Anthropic has released Claude Fable 5, the first publicly available version of its high-profile Mythos model. What can Fable actually do? Many things became clear.
Ethan Mollick, a prominent AI researcher and associate professor at Wharton, has been experimenting with this model and seems to be having a lot of fun with it.
In his tests, Fable consistently “outperformed basically every other publishing model I’ve used by a significant margin,” Mollick wrote on his Substack on Tuesday. He added, “This addressed many issues and produced some surprising results. It would take up to 12 hours to run on a multi-page specification.”
Perhaps most surprising is that Morik used Fable to create a variety of video games. All of them were generated via “one initial prompt” in Claude’s code, the researchers said.
Among them, Snake is exactly right. You are a Pacman-like snake that walks around eating apples. The snake will not stop moving and will die if it escapes from the screen. It’s very 1980s arcade, but like many older games, it’s oddly addictive. I played it longer than I’d like to admit, and then I remembered that I’m a paid writer and not actually a fruit-loving snake.

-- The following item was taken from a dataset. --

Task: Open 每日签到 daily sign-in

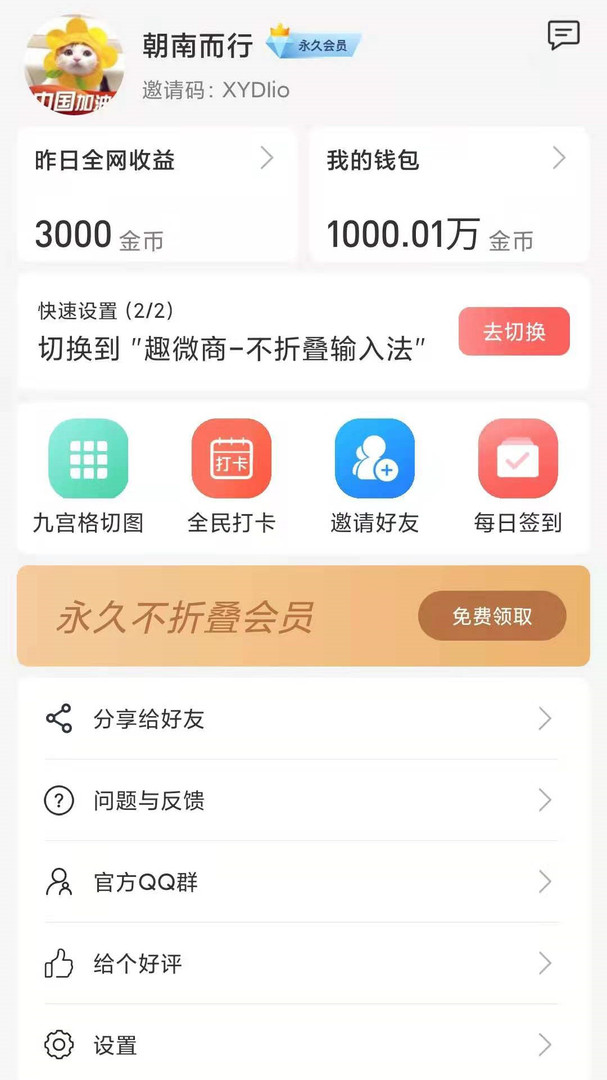Action: tap(517, 477)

Then there’s Strata. There, you wander through an endless network of underground tunnels, and your goal is simply to light as many lanterns as possible. The graphics look like a degraded version of Myst, not great, but the fact that there’s a game generated from a single prompt is impressive.
Molik also successfully created Duino, a game based on the Duino Elegy, a famous cycle of poems by German poet Rainer Maria Rilke. I like the animation here the most. The player is alone in a nighttime landscape, but there’s nothing special about the gameplay other than wandering around while Rilke’s passages materialize on screen.
In addition to creating various instant games, Molik also used Fable to create isochronous maps (visualizations that show how long it takes to travel between any two locations). The accuracy and detail is amazing.
The impact is very clear. Software projects that once required entire teams, such as games, mapping tools, and highly complex specifications, can now be launched from a single prompt. This is why vibe coders around the world rejoice. For founders and operators looking at the AI capability curve, this is a useful data point that shows how quickly the lower bound is rising.